*What you will do*.
The required output is the exact run of lines below that opens at the line with "For every named target in this 73×2576" and closes at the line with "技术沙龙 (188, 1117)".

*Raw data*.
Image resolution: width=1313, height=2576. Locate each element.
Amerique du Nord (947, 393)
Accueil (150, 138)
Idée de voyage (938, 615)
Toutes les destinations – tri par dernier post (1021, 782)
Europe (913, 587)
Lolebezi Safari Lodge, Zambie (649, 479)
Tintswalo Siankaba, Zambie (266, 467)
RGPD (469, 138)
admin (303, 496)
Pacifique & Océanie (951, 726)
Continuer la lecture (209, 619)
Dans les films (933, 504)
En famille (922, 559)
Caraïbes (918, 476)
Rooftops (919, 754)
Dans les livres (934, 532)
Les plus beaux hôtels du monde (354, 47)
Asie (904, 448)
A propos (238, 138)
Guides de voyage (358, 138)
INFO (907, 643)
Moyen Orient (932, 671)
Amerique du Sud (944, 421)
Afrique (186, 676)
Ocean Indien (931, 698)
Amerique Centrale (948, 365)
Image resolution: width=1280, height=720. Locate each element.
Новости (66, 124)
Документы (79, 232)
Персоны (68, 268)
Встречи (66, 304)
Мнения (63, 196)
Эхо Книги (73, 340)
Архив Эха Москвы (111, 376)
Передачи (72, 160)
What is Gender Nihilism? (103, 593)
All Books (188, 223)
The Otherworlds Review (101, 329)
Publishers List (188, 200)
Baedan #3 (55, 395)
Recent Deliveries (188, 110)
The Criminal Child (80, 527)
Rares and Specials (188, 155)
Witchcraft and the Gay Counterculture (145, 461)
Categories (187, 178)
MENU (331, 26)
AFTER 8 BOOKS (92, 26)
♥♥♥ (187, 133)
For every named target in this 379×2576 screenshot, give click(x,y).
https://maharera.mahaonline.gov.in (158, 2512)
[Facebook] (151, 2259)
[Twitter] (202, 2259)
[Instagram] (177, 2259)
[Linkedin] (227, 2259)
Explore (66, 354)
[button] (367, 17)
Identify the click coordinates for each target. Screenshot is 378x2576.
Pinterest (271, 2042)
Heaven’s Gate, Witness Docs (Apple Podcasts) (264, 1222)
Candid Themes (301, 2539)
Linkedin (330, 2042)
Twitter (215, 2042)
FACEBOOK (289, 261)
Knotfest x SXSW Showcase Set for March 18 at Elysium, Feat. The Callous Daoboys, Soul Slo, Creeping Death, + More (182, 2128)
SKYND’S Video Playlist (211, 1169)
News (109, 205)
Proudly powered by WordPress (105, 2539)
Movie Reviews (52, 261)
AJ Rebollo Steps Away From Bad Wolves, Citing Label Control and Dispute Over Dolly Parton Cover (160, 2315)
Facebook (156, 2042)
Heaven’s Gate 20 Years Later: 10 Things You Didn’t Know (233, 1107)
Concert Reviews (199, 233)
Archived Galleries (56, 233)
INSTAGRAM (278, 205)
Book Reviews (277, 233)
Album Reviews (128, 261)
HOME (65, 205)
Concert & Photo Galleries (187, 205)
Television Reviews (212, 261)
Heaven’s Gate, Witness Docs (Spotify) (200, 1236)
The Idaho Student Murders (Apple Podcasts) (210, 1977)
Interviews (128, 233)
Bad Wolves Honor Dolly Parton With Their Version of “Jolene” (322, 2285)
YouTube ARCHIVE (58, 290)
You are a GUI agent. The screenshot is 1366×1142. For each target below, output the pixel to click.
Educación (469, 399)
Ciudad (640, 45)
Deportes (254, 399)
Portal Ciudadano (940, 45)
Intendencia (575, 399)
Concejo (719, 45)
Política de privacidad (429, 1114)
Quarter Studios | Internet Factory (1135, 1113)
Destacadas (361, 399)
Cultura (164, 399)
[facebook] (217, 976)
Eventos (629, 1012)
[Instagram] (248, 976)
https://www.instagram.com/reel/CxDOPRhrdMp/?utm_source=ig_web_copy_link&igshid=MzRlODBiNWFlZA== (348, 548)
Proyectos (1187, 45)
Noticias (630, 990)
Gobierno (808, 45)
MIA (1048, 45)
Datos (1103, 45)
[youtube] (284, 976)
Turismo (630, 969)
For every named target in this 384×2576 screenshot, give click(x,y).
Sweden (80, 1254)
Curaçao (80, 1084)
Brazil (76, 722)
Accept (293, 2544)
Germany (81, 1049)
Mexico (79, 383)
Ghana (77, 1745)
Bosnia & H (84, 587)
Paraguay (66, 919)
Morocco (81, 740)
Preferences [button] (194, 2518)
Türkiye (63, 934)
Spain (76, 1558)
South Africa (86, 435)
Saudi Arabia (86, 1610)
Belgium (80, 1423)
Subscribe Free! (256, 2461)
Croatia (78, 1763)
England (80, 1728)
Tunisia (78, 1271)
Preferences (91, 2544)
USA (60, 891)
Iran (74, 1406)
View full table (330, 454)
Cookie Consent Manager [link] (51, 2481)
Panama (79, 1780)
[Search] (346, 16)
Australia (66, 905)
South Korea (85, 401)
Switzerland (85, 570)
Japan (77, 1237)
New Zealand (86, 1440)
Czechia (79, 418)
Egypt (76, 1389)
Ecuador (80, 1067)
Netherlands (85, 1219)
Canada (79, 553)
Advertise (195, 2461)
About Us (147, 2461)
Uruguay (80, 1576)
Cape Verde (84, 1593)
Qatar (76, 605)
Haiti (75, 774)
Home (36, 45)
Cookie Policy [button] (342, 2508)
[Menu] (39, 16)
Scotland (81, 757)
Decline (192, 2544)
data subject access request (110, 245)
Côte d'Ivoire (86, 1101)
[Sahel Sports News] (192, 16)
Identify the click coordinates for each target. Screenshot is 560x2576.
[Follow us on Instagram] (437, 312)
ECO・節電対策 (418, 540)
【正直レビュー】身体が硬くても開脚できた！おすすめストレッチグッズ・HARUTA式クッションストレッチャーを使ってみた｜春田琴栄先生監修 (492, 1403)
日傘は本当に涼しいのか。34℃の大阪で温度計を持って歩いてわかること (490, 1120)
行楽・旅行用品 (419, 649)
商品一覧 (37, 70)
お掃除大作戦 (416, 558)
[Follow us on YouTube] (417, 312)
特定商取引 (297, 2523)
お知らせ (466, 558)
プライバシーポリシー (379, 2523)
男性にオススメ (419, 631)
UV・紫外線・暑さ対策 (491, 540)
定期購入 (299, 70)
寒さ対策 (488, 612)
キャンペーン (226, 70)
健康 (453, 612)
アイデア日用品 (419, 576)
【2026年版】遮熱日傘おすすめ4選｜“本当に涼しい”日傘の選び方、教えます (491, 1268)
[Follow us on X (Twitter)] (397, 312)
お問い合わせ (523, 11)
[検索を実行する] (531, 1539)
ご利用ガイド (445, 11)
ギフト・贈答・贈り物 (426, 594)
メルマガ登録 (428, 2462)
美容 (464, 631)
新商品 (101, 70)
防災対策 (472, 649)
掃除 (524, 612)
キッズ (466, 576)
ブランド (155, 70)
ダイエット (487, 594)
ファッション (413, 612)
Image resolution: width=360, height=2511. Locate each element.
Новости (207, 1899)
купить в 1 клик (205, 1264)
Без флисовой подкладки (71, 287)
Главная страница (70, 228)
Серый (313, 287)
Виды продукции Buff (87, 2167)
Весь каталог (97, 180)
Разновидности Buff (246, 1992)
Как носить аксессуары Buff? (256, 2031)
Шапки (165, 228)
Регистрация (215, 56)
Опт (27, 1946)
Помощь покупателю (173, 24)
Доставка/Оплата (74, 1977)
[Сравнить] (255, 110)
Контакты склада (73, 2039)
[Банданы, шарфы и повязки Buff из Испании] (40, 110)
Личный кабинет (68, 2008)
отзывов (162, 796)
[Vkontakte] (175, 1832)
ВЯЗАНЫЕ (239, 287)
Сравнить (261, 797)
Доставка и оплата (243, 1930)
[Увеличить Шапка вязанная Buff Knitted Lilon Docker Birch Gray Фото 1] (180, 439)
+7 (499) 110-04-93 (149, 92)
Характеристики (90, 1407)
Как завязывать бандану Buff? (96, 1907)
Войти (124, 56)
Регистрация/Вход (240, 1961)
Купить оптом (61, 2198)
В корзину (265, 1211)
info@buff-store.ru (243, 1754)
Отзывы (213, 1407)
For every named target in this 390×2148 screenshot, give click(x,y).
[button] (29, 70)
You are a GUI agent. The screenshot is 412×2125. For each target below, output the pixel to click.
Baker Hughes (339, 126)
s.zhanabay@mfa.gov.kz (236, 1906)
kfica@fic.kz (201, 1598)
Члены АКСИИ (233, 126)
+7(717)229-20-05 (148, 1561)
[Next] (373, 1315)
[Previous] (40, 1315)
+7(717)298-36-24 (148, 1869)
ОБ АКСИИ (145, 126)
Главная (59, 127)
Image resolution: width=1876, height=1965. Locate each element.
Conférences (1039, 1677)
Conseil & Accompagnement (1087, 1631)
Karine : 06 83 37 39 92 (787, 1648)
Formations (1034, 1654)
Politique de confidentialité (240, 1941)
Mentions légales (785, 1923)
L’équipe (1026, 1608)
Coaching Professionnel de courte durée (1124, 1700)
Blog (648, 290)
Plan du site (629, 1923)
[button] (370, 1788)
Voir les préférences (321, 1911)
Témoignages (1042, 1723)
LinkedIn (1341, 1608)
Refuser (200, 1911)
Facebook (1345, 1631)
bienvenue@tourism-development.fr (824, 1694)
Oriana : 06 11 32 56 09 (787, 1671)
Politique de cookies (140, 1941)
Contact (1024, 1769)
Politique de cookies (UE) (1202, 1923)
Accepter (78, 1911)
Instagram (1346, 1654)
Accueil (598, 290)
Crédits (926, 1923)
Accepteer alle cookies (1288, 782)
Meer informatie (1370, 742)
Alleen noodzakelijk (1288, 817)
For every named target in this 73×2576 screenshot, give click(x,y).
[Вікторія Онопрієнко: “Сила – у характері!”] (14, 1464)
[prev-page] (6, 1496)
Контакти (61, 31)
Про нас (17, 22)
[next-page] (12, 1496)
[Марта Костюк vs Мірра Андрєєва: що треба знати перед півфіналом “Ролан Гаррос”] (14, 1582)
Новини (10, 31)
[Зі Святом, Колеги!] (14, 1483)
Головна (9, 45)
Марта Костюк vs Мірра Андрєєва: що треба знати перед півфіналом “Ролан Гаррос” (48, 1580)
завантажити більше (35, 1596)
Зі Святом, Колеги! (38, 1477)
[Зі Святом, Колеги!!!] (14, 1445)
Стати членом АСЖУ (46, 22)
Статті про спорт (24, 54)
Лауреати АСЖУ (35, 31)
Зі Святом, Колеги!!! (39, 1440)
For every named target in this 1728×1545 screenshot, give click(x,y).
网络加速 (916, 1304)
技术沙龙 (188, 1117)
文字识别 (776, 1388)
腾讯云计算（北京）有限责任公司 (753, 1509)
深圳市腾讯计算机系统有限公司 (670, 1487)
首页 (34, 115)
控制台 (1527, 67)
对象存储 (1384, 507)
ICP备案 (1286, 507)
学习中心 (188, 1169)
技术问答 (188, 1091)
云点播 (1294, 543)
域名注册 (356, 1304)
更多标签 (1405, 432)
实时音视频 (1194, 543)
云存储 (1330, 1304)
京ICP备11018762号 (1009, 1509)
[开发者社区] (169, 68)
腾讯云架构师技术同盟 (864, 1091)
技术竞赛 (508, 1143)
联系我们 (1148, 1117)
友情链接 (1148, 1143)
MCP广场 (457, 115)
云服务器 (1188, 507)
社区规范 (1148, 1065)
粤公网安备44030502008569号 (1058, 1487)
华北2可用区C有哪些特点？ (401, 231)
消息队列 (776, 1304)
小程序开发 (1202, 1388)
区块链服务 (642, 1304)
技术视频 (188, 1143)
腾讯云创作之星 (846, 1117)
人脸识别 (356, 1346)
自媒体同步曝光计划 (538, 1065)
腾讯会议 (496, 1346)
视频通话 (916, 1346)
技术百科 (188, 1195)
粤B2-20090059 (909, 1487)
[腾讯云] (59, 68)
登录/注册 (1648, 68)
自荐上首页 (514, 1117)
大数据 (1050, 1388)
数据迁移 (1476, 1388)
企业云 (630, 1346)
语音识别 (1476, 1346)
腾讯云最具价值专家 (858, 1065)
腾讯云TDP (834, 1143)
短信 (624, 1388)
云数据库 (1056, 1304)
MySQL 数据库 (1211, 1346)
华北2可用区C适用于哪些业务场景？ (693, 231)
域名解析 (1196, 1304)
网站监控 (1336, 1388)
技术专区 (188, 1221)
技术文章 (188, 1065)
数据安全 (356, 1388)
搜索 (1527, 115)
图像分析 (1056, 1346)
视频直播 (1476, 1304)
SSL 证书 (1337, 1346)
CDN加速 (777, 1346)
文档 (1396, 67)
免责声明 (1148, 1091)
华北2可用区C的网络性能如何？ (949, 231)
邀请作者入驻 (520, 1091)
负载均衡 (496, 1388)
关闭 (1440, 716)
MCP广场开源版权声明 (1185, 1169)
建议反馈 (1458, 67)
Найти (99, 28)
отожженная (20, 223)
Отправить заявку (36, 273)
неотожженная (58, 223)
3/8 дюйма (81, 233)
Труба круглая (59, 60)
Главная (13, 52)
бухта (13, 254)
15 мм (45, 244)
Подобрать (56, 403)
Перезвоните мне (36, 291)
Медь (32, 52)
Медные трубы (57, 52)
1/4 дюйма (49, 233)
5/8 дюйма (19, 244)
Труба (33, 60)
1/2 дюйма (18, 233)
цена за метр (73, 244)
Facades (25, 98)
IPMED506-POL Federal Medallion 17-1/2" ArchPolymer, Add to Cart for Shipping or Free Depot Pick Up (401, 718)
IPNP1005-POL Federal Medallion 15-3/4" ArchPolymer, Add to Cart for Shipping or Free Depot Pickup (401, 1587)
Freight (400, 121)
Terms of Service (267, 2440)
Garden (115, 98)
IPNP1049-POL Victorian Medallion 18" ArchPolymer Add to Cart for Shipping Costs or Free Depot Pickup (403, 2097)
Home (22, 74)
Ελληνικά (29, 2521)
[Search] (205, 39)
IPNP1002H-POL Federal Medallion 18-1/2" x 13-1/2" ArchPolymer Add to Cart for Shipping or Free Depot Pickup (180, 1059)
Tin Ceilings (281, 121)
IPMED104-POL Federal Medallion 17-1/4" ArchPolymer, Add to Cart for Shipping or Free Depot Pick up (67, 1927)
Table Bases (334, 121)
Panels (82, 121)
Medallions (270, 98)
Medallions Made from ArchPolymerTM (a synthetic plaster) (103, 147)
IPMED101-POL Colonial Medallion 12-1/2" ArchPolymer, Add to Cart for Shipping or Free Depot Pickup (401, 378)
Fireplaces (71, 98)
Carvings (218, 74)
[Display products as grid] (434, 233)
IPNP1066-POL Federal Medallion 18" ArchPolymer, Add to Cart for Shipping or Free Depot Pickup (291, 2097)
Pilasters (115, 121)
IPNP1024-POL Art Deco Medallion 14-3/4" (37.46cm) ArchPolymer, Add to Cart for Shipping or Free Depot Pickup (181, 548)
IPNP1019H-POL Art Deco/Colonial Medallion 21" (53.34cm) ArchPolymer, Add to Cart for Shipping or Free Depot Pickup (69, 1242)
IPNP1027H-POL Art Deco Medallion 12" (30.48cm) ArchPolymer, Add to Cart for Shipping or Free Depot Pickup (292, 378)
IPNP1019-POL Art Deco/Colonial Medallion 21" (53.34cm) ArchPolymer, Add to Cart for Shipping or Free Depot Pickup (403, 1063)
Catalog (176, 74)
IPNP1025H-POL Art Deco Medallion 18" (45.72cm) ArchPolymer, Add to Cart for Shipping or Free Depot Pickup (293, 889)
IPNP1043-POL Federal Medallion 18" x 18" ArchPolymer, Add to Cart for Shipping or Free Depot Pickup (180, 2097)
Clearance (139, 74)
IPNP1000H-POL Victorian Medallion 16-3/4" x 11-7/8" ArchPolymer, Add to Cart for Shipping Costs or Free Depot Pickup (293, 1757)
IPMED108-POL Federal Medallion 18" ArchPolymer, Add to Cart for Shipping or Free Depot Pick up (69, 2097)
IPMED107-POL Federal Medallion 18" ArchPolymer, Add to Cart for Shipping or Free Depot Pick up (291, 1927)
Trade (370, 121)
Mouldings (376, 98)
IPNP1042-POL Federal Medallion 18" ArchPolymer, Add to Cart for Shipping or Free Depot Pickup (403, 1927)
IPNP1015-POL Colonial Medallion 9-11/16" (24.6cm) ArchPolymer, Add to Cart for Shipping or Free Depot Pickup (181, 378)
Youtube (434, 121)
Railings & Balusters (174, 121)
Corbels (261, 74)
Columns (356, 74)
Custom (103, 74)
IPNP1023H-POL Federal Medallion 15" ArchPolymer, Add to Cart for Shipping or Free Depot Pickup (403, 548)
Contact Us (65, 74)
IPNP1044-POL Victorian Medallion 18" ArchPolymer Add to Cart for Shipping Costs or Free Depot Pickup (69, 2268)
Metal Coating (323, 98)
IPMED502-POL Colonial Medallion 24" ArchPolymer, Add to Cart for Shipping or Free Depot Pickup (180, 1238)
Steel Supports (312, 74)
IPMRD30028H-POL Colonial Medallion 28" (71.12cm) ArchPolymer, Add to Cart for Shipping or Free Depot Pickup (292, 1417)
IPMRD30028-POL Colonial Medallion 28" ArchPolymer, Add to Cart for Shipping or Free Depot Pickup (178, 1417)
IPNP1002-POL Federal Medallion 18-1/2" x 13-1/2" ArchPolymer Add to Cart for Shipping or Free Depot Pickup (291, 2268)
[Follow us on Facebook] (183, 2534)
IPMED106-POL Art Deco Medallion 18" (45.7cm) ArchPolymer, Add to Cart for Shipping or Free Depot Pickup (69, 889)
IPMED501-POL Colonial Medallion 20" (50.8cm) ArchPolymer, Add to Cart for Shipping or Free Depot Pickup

*Exercise response*.
For every named target in this 73×2576 screenshot, give click(x,y).
[Вікторія Онопрієнко: “Сила – у характері!”] (14, 1464)
[prev-page] (6, 1496)
Контакти (61, 31)
Про нас (17, 22)
[next-page] (12, 1496)
[Марта Костюк vs Мірра Андрєєва: що треба знати перед півфіналом “Ролан Гаррос”] (14, 1582)
Новини (10, 31)
[Зі Святом, Колеги!] (14, 1483)
Головна (9, 45)
Марта Костюк vs Мірра Андрєєва: що треба знати перед півфіналом “Ролан Гаррос” (48, 1580)
завантажити більше (35, 1596)
Зі Святом, Колеги! (38, 1477)
[Зі Святом, Колеги!!!] (14, 1445)
Стати членом АСЖУ (46, 22)
Статті про спорт (24, 54)
Лауреати АСЖУ (35, 31)
Зі Святом, Колеги!!! (39, 1440)
For every named target in this 1728×1545 screenshot, give click(x,y).
网络加速 (916, 1304)
技术沙龙 (188, 1117)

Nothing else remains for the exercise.